Am 14.02.2017 um 20:56 schrieb Eric Blake:
> On 02/14/2017 01:40 PM, Thomas Wolff wrote:
>>> No.  We're talking about a function in the master side of the tty, while
>>> the applications started in the terminal are on the slave side.
>> I am not familiar with the concept of setting termios properties on
>> either the master or slave side of a pty. I've only ever set them in the
>> client application, including my tests about IUTF8 which worked. Would
>> setting on the master side imply it's set for the clients implicitly,
>> and can it be changed later, e.g. when mintty character encoding is
>> being changed from the Options dialog?
>> And you say the function of erasing characters on BS is in the master
>> side? To be honest, this confuses me. I thought it's a client function,
>> like readline() would perform if used (apparently not by dash), which is
>> kind of an enhanced version of the tty cooked mode and used to work even
>> without the new flag, right?
> The readline source code does not mention IUTF8; and neither bash nor
> dash need to reference it, because if the tty handling code sets it
> correctly for what the terminal is going to display, then the clients
> that are read()ing from the tty never even see BS in cooked mode (the
> master side of the terminal handles BS before the read() completes in
> the slave, if I'm understanding it correctly).
This does not comply with my (limited) understanding of pty stuff. In 
mintty, forkpty will create a master/slave pty; mintty feeds it on the 
master side, while the client program (usually a shell) reads from the 
slave side. Mintty never handles BS for input, it simply feeds it into 
the pty. "Line disciplines" like cooked mode must be handled on the 
slave side.

>>> iutf8 is set in Linux by default and by most terminal applications ionly
>>> reset if the LC_CTYPE setting in the environment of the terminal
>>> application is not set to the utf8 codeset.  This is determined at
>>> terminal startup, not by the inferior processes runnin in the terminal.
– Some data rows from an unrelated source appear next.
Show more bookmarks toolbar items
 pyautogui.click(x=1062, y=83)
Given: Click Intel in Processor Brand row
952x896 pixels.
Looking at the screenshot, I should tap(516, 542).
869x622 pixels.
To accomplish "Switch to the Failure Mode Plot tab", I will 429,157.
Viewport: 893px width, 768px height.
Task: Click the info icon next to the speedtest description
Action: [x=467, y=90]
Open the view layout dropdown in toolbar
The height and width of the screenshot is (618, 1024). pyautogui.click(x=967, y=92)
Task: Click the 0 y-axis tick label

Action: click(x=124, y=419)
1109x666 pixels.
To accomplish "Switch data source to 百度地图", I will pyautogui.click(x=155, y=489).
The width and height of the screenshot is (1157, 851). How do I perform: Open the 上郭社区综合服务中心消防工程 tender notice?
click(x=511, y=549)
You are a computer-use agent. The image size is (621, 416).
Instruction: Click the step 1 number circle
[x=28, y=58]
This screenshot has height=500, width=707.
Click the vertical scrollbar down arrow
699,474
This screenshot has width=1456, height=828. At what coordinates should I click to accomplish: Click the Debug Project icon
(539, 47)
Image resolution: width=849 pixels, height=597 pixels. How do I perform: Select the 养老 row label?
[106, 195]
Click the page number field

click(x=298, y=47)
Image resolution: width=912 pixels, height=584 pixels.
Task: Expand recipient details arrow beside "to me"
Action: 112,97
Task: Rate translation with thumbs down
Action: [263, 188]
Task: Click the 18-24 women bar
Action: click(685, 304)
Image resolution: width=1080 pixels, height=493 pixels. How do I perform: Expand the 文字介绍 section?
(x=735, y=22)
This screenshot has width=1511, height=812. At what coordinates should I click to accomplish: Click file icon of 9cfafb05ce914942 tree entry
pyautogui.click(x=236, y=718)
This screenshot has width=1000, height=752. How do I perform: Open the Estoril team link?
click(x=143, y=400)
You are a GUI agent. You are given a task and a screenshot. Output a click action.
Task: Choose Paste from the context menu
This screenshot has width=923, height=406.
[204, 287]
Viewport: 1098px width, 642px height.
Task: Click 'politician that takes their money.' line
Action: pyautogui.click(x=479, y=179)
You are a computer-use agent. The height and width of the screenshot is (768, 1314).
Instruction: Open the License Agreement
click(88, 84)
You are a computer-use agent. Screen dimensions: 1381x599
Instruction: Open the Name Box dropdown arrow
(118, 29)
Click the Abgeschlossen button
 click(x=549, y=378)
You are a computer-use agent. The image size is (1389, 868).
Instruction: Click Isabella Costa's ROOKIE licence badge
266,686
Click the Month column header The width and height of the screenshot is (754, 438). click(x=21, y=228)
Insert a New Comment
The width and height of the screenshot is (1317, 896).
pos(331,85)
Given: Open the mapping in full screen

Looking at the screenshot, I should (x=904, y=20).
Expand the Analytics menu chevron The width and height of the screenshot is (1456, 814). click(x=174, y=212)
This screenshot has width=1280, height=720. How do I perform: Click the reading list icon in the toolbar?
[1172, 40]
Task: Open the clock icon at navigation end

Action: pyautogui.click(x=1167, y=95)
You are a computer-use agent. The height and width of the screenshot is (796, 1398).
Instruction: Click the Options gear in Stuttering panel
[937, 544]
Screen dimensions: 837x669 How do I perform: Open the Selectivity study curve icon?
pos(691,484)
>>> The applications still can set iutf8 via termios control (or stty(1)).
>> Will you patch stty as well to address the new flag?
> Already patched; coreutils-8.26-2 was promoted to current yesterday.
>
>>> For mintty I just thought it might be helpful to honor the character set
>>> setting in its options and to default to iutf8 if it's not set.
>> Sure, but it would be better to find a solution that implicitly works in
>> all terminals. Isn't it possible to handle this in forkpty()/openpty()?
> Does forkpty()/openpty() currently pay attention to environment
> variables to even know what encoding is currently in use?
Don't know, but maybe it simply should for this purpose, for a 
widely-useful solution.

>    And what's to
> say that the environment used to fork the master side will match the
> locale settings of the slave process that connects to the pty, so how do
> we know whether to default IUTF8 on or off based solely on the slave's
> environment, when it is the master that is handling BS and therefore the
> master's character encoding that matters for how much BS should erase ?
See above; the master isn't handling BS. But there should be no such 
inconsistency in the case of mintty because master and slave are forked 
from common initial code. I think this consideration is only relevant 
for reattaching programs like screen.